Selenium is necessary for the conversion of T4 to T3. (Incomplete conversion results in high levels of reverse T3, an inactive hormone.) Selenium has also been shown to reduce autoimmunity against the
thyroid (i.e. to treat the underlying cause of Hashimotos thyroid disease.)[2]
When we add the total ignoring of magnesium deficiency as yet another uncontrolled factor we quickly realize how careful we need to be about interpreting scientific medical conclusions. Add the fact that the thyroid is affected by widespread mercury contamination and we can see how distorted medical studies can become in their lust to study one factor at a time while remaining blind to other crucial issues.

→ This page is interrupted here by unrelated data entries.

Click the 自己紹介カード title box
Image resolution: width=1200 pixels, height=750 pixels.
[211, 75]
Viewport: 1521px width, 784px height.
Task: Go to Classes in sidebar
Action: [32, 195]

Studies have documented that mercury causes hypothyroidism,[3] damage of thyroid RNA, autoimmune thyroiditis,[4],[5],[6] and impairment of conversion of thyroid T4 hormone to the active T3 form. These studies along with clinical experience indicate that exposure to mercury and/or toxic metals appears to be the most common cause of hypothyroidism and the majority of patients treated with metal detoxification recover or significantly improve.[7]

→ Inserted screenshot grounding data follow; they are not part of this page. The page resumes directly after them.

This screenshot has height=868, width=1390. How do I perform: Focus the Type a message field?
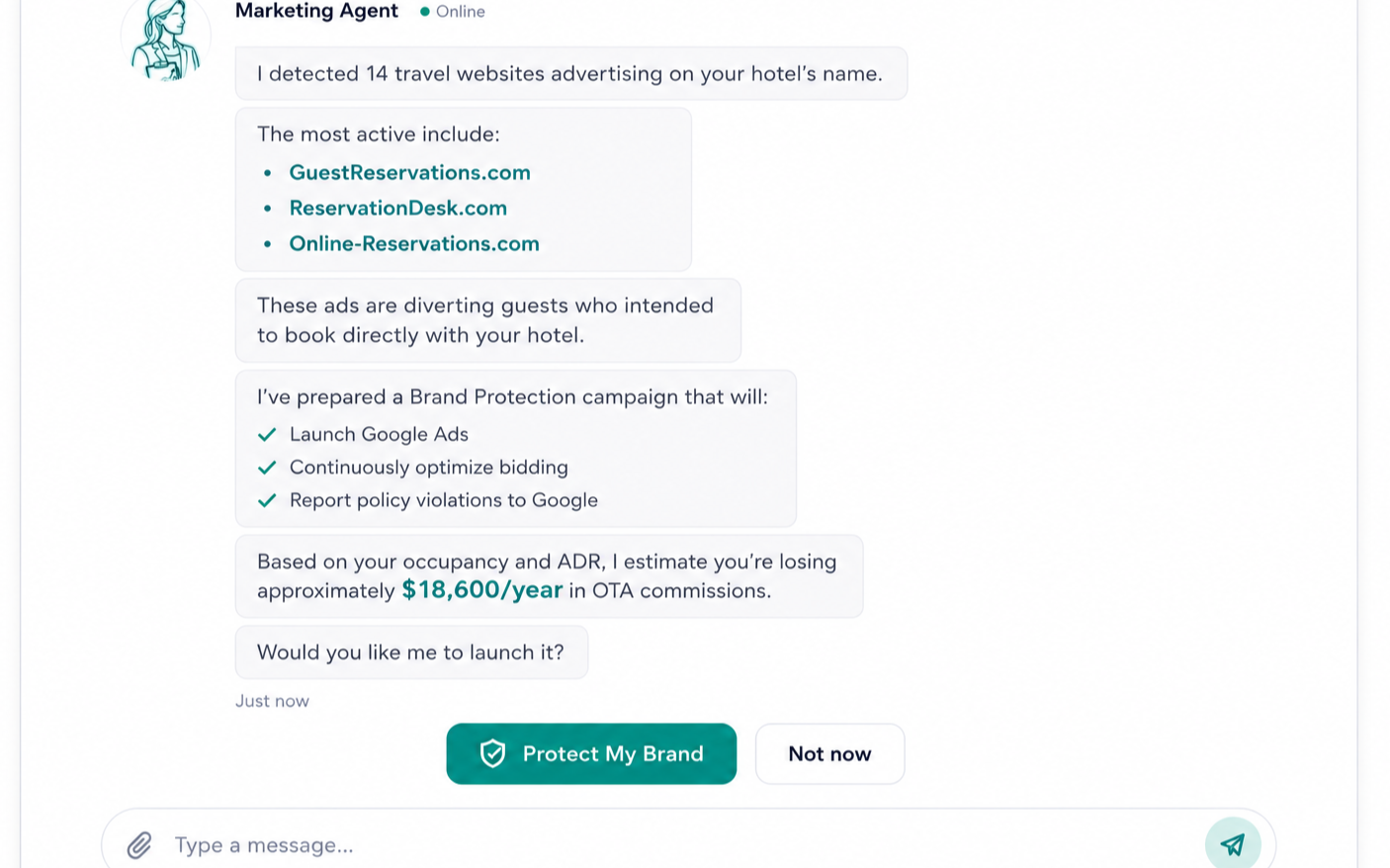tap(682, 845)
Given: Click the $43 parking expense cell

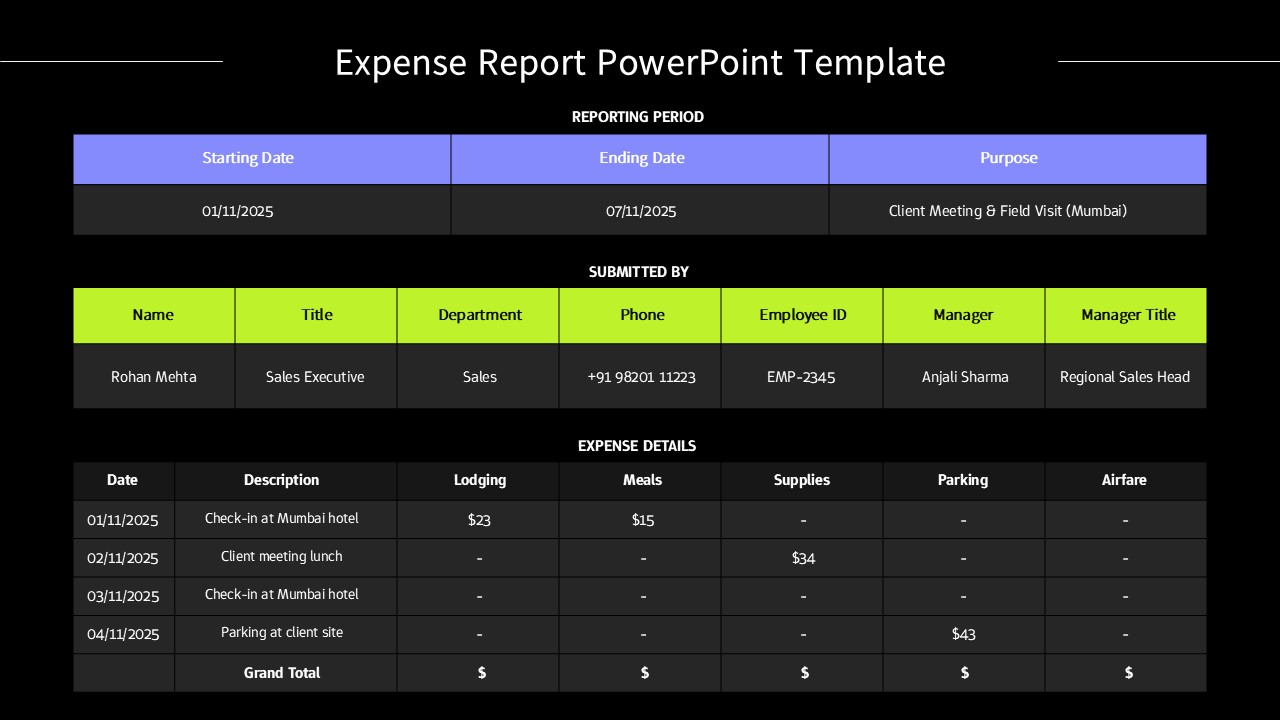Looking at the screenshot, I should (963, 634).
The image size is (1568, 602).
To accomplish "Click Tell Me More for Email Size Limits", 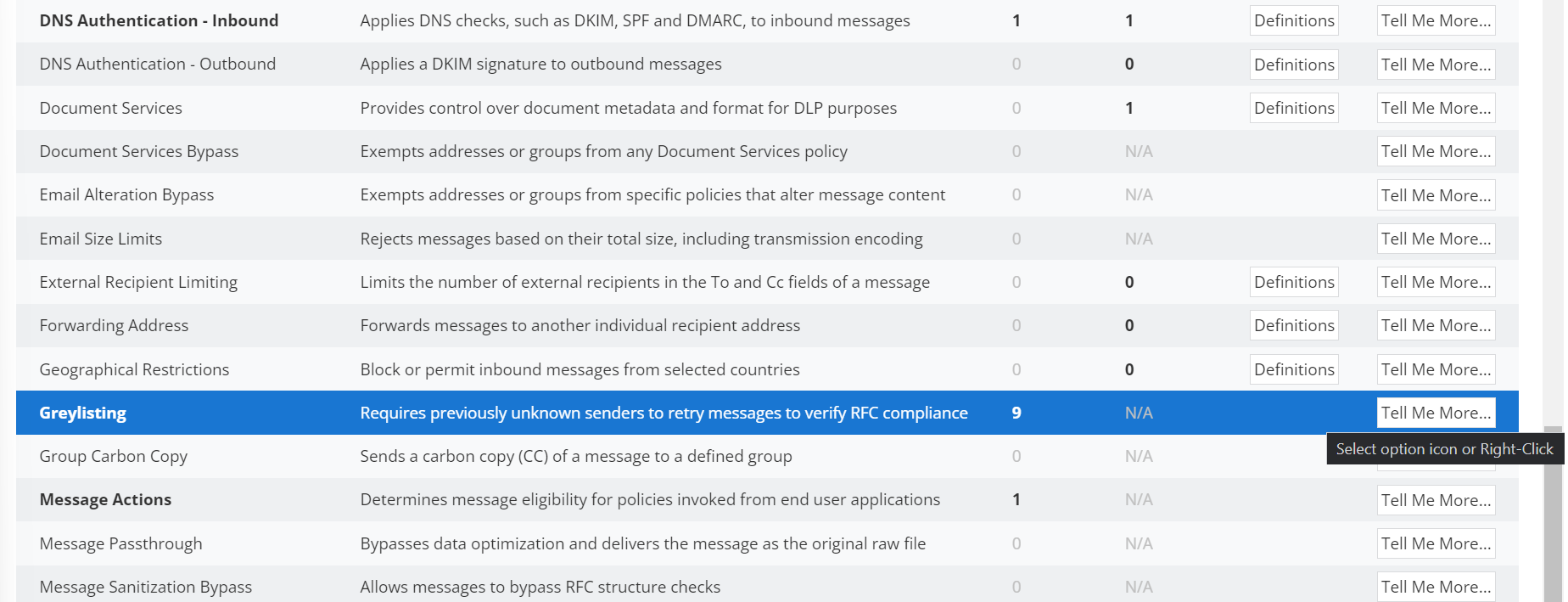I will coord(1435,239).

Manmade sources of mercury: dental amalgams, thimerosal in vaccines, mining of silver, coal-fired electrical plants, municipal incinerators, crematoriums, curing of plastics, fireworks (pharoahs serpents and bengal green lights), anatomical specimen preservatives, fungicides and pesticides (golf courses), laboratory tests in slide preparations and reagents, certain drugs, thermometers, fluorescent lights, certain button-sized batteries.
As far back as the early 1920s, Goldemberg showed that fluoride was displacing iodine, rendering the community hypothyroid from iodine deficiency. The thyroid-stimulating hormone output from the pituitary gland is inhibited by fluoride, thus reducing output of thyroid hormones. Fluoride competes for the receptor sites on the thyroid gland and so do mercury and bromide. This contamination might also invite an autoimmune response.
Byron Richards writes, Adequate iodine is also needed to block various compounds from binding to and accumulating in the thyroid gland (fluoride, perchlorate, goitrogens in food). Problems with chemicals affecting the thyroid gland have been known about for decades. A recent Russian study showed that general environmental pollution (of which the U.S. has plenty in every metropolitan area) significantly aggravates iodine lack (meaning pollution displaces iodine in the human body).
European doctors used fluoride as a thyroid-suppressing medication for patients with HYPER-thyroidism (over-active thyroid). Fluoride was utilized because it was found to be effective at reducing the activity of the thyroid glandeven at doses as low as 2 mg/day.